Карлота снова стала толкать меня своим богатырским коленом. Я наконец разозлился и наступил ей на ногу. Я нервничал еще и оттого, что настало время идти. Разумеется, после всего сказанного прощаться было тяжело. Мы с Паме долго смотрели в глаза друг другу, я вконец одурел и крепко ее обнял.

А Карлоту я обнимать не стал. Карлоте только поцеловал кончики пальцев.

Когда я выходил из «Нурии», играли «Светлячки».

Прямехонько из «Нурии» — за инструкциями.

Вот, черт побери, задание так задание! Почему выбрали именно меня? «Потому что тебя еще не взяли на заметку» — так мне объяснили. Может, только что получили сообщение? Или считают, что я хорошо справлюсь. Может, и так, но о подобных вещах, конечно, не говорят.

Мне дали деньги, кожаный мягкий чемодан, очень элегантный, кое-что из одежды, тоже шикарной. Мои наряды выглядели весьма жалкими, да и чемодан для них велик! Что я бороду сбрил — одобрили.

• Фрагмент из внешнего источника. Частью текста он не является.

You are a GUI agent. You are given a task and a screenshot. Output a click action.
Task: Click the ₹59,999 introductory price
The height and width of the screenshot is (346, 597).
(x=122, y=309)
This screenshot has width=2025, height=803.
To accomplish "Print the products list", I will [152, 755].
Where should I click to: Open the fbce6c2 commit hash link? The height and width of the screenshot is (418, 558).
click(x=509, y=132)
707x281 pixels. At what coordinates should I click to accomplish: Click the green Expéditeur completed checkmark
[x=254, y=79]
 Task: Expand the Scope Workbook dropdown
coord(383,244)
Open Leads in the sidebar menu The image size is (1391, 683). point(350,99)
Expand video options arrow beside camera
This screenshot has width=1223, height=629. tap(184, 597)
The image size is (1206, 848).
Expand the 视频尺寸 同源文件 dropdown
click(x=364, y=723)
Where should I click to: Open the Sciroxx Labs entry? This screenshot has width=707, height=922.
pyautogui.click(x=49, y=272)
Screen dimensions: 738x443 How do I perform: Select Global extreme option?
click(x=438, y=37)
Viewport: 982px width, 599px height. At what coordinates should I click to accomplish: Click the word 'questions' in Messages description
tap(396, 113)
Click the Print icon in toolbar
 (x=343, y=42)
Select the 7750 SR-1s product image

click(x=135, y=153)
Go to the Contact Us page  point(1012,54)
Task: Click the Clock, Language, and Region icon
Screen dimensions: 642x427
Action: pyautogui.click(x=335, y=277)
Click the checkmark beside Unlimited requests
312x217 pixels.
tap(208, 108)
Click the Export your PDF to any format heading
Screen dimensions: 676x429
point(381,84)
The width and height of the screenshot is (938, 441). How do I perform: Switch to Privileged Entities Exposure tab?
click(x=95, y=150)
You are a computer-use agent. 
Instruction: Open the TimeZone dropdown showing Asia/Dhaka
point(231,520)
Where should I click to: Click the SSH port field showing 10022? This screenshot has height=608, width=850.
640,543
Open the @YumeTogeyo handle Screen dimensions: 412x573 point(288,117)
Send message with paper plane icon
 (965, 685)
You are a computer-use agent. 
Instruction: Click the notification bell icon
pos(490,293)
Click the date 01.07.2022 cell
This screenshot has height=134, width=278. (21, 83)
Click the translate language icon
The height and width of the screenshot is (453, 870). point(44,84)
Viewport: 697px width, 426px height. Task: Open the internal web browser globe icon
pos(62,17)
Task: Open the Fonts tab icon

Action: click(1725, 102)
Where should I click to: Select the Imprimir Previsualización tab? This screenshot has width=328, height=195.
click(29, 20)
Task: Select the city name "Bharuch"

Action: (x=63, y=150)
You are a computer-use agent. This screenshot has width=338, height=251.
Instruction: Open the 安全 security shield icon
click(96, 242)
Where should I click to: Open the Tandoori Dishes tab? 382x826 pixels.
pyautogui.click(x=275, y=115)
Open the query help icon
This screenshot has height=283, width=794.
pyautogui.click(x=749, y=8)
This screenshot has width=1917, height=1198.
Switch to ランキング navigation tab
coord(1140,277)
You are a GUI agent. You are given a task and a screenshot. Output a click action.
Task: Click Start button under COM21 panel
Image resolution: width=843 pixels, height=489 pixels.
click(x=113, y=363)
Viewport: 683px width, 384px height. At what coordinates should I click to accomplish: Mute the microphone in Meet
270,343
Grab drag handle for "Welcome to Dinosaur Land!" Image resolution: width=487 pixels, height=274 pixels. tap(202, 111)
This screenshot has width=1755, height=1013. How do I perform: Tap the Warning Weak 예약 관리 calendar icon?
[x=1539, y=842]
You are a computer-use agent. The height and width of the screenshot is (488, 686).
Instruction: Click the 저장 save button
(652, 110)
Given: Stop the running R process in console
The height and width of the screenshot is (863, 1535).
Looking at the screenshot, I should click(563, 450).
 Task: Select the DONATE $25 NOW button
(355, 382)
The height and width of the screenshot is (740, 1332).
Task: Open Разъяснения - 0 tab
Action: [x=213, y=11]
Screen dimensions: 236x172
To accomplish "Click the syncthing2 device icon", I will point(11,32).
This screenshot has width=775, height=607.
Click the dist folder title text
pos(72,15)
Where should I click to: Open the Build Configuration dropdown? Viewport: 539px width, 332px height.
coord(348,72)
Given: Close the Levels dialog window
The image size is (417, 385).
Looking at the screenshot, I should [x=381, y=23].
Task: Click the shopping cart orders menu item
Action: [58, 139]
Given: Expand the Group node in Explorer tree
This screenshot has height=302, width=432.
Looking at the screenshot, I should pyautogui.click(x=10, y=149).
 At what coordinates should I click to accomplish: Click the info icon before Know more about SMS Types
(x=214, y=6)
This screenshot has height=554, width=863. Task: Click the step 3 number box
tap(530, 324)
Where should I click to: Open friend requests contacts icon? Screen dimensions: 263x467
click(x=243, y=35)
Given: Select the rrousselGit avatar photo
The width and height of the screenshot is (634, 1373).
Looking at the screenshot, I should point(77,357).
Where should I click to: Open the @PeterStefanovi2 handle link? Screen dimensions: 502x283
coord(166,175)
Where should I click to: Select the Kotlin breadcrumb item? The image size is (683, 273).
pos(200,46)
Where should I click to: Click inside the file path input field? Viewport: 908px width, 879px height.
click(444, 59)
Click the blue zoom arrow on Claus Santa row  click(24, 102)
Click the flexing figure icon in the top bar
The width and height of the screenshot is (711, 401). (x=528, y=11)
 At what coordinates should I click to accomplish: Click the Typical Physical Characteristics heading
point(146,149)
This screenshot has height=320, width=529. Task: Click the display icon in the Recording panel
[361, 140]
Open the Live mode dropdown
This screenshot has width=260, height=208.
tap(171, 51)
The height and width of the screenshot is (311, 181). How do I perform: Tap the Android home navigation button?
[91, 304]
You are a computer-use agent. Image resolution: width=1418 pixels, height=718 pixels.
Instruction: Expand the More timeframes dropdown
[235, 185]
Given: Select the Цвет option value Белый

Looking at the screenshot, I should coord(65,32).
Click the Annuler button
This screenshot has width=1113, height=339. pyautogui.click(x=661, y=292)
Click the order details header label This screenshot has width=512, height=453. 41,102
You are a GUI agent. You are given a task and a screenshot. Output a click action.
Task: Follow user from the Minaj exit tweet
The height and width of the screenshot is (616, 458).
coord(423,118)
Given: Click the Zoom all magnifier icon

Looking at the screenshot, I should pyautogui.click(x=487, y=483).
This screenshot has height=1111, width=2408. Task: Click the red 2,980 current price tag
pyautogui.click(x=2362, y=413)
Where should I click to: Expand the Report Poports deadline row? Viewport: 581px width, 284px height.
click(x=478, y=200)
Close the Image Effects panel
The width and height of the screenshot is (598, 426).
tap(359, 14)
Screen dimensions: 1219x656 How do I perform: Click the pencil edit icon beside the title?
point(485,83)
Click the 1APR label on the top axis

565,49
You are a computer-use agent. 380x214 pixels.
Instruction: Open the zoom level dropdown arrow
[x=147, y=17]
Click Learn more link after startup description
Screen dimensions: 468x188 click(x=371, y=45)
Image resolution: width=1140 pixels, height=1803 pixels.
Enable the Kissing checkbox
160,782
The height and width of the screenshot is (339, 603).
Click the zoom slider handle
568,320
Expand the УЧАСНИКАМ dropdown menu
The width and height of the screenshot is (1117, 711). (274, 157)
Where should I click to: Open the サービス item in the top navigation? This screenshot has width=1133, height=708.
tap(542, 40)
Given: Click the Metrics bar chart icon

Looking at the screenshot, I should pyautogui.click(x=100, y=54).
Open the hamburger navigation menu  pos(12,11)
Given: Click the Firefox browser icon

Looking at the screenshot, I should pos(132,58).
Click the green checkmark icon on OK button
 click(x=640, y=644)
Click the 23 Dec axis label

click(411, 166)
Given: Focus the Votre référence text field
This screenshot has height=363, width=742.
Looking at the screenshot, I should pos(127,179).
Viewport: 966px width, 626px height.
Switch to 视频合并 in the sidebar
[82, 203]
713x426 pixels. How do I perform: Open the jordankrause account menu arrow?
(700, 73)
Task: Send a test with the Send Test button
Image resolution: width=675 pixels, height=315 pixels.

Я вернулся в пансион. Принял ванну, переоделся. Кремовый полотняный пиджак (чей бы он мог быть?), ярко-синий галстук, гладко выбритая физиономия… Я просто не узнавал сам себя. На кого я похож, черт возьми? Из зеркала смотрел не то юноша из богатого семейства, чемпион по лыжному спорту, не то начинающий коммивояжер по продаже недвижимости. Никому, глядя на меня, даже и в голову бы не пришло, что я писатель. А уж о другом и вовсе не догадаться.